Kerusuhan itu dialami Haiti, di mana Port-au-Prince, ibu kota negara tersebut, dikuasai kelompok bersenjata, seperti dikutip dari BBC, Selasa, 5 Maret 2024. Akibat serangan ke penjara, sedikitnya 12 orang tewas dan sekitar 3.700 narapidana melarikan diri.
Para pemimpin kelompok bersenjata mengatakan mereka ingin memaksa Perdana Menteri Haiti Ariel Henry – yang sedang melakukan perjalanan ke luar negeri – mengundurkan diri.
Kepolisian Nasional Haiti telah meminta militer untuk membantu memperkuat keamanan penjara utama di ibu kota, namun kompleks tersebut diserbu pada Sabtu malam, 2 Maret 2024.
Geng ini menguasai sekitar 80 persen wilayah Port-au-Prince. Kekerasan antargeng telah melanda Haiti selama bertahun-tahun. Pemerintah menyebut bahwa aksi 'pembangkangan' merupakan ancaman terhadap keamanan nasional dan menegaskan pihaknya segera memberlakukan jam malam, yang dimulai sejak 3 Maret kemarin pukul 20:00 waktu setempat.
Di antara para narapidana yang ditahan di Penjara Port-au-Prince adalah anggota geng, termasuk mantan tentara Kolombia, yang didakwa karena keterlibatannya dalam pembunuhan Presiden Haiti Jovenel Moïse pada 2021.
Eskalasi kekerasan terbaru di Haiti bermula pada Kamis, 29 Febuari lalu, ketika Ariel tengah melakukan perjalanan dinas ke Nairobi, Kenya untuk membahas pengiriman pasukan keamanan multinasional pimpinan negara itu ke Haiti.

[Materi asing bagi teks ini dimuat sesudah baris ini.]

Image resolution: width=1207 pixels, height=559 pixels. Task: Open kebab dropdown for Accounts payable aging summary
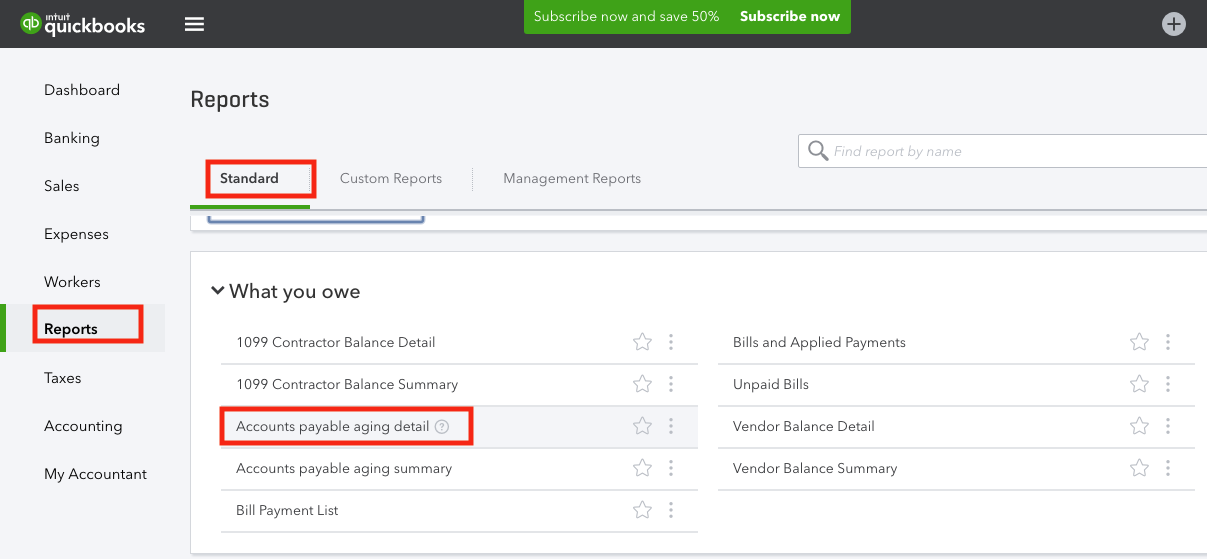[x=671, y=468]
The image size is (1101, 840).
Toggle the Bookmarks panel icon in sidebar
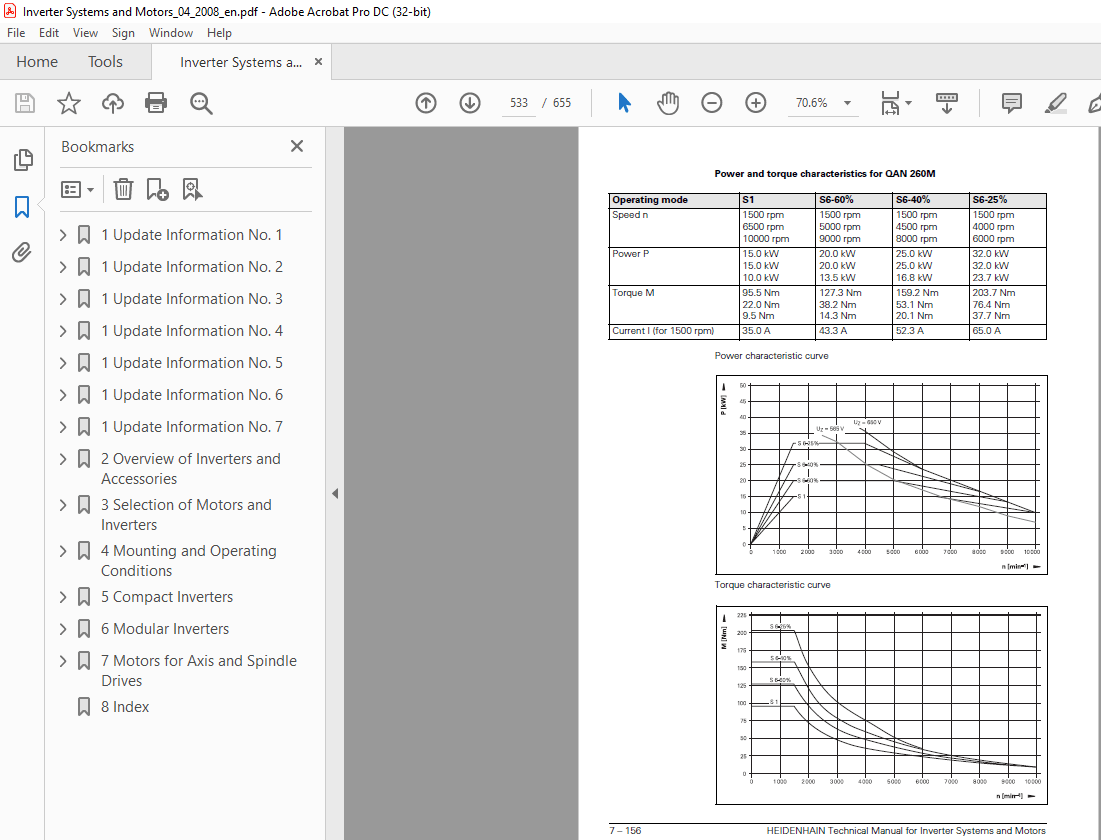22,207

Pemimpin Kelompok Bersenjata Jimmy Chérizier – yang dijuluki Barbekyu – mengumumkan serangan terkoordinasi untuk menyingkirkan Perdana Menteri Ariel Henry.

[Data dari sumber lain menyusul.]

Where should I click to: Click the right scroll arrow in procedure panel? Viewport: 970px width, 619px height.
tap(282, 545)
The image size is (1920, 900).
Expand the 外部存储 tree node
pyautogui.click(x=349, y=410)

Sejak Jovenel Moïse tewas terbunuh di rumahnya pada 2021, hingga kini, belum ada presiden baru yang menggantikannya dan pemilihan umum (pemilu) belum diadakan kembali sejak 2016.
Berdasarkan kesepakatan politik, Ariel dijadwalkan mundur sebagai perdana menteri pada 7 Februari lalu. Namun, pemilu yang direncanakan tidak digelar dan dirinya tetap menjabat sampai sekarang.
"Haiti sedang mengalami mimpi buruk. Perdana Menteri (Ariel Henry) tetap ingin memegang kekuasaan selama mungkin. Ini sangat disayangkan bahwa sekarang para kriminal (kelompok bersenjata) justru menggunakan cara-cara kekerasan untuk memaksanya mundur," kata Ketua Partai Oposisi Claude Joseph, yang pernah menjabat sebagai penjabat perdana menteri ketika Presiden Jovenel Moïse dibunuh.